* Given problem:
Carry on the passage about Barlow telescope lenses below, writing what comes next after its final sentence.

* Text to read:

What is that 2x Barlow lens that came with my telescope? Is it worth using? Why not just use a few favorite eyepieces? Let’s look at the benefits as well as how to use a Barlow eyepiece.
What is a Barlow lens? A Barlow lens is a special lens set that is positioned between the objective lens and the eyepiece of a telescope to amplify the magnifying power of the telescope. It does this by increasing the effective focal length of the telescope.
The Barlow Lens was invented by the English mathematician and physicist Peter Barlow (13 October 1776 – 1 March 1862).
Barlow lenses increase magnification and virtually extend your eyepiece collection to provide higher power. So, for example, if your telescope comes with two eyepieces and a Barlow lens, you have the flexibility of using higher magnification as the Barlow lens will increase the magnification of the two provided eyepieces. It gives you the benefit of four eyepieces in effect.
What Difference Does A Barlow Lens Make?
The difference that a Barlow lens makes is that it is a cost-effective way of improving the magnification power of your telescope – for seeing more details of the moon or planets, for example – without having to purchase a more expensive telescope or extra eyepieces for higher magnification.
How do Barlow lenses work?
Barlow lenses are telenegative amplifiers, meaning they produce a diverging light cone that amplifies the image.

* Dataset section:
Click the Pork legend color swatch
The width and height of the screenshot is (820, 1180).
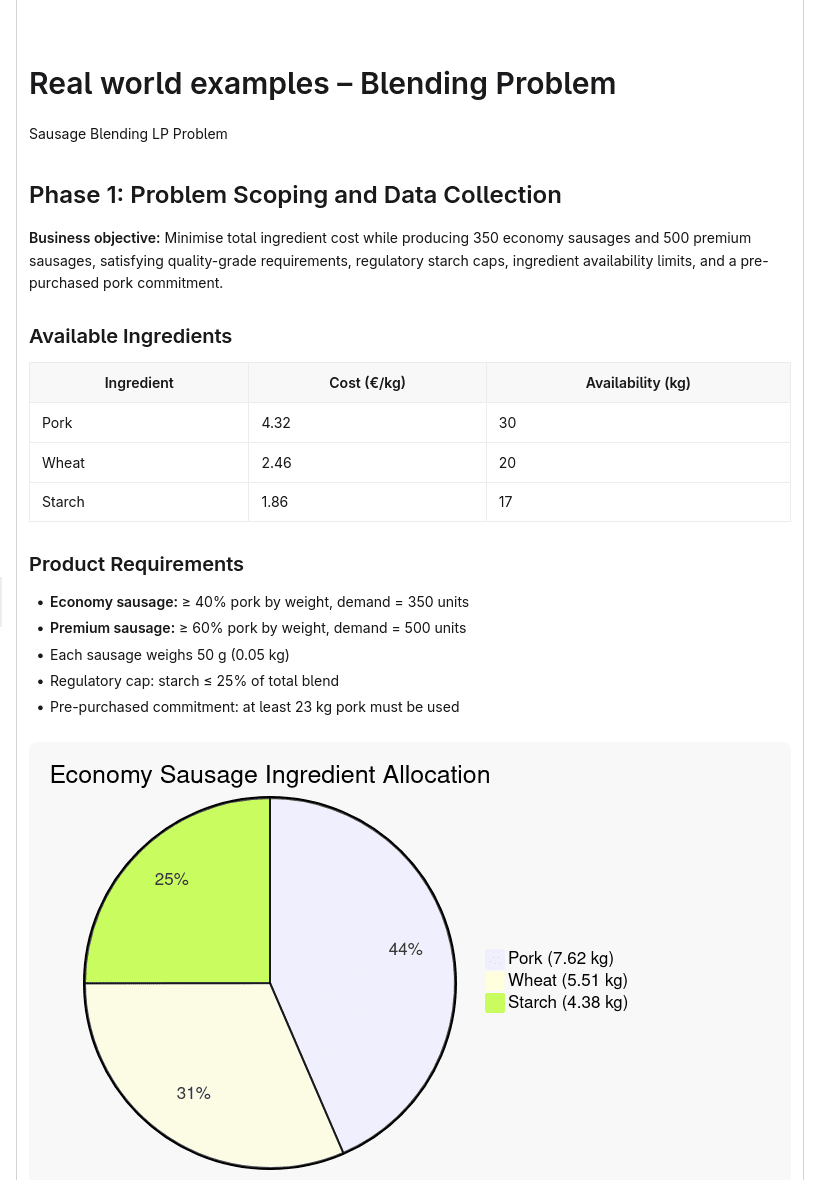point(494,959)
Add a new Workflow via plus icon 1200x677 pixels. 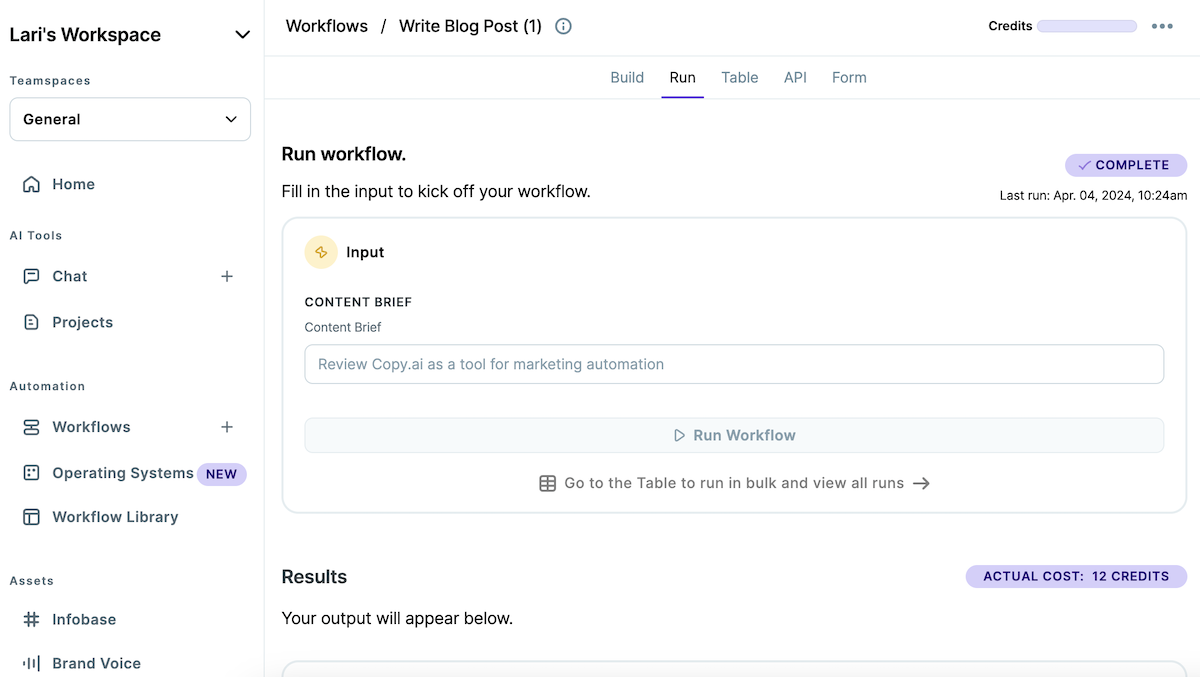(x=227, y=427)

* In response:
What is a telenegative Barlow lens? To explain further…
Telenegative means a Barlow is a diverging lens, which in effect increases the telescope’s focal length by how much it spreads the incoming light (the amount of the Barlow’s divergence) and so increases magnification.
How a Barlow affects telescope magnification
Magnification equals the telescope’s focal length divided by the eyepiece’s focal length.
Example: 900 mm telescope focal length ÷ 10 mm eyepiece focal length = 90x magnification.
For more on this: See our guide to choosing the best telescope eyepieces
Thus, to increase magnification you have these options:
- Option One – increase the focal length of telescope (TFL)
- Option Two – decrease the focal length of the eyepiece (EFL) or
Example ‘Option One’: 1200 mm TFL ÷ 10 mm = 120x
Example ‘Option Two’: 900 mm TFL ÷ 5 mm = 120x
Example ‘Both’: 1200 mm TFL ÷ 5 mm EFL = 240x
A Barlow lens works to achieve Option One. It increases the telescope focal length.
Why use a Barlows lens – in a nutshell
A Barlow lens increases the power of your telescope by increasing the telescope focal length as it creates a more acute diverging cone of light.
It can help get you better views of the details of planets.
For eyeglass wearers: A Barlow lens can increase the eye relief of a given eyepiece. This can aid eyeglass wearers looking through a telescope with 10–12 mm eyepieces. Note: The longer focal length eyepieces generally have a decent eye relief already.
How Do You put on A Barlow Lens?
On a telescope, you fit the Barlow lens into the eyepiece holder immediately before the eyepiece. If you are using an extension you place it between the Barlow lens and the eyepiece.
Where do I place a Barlow lens if using a star diagonal?
You can place the star diagonal either ahead or behind the Barlow lens.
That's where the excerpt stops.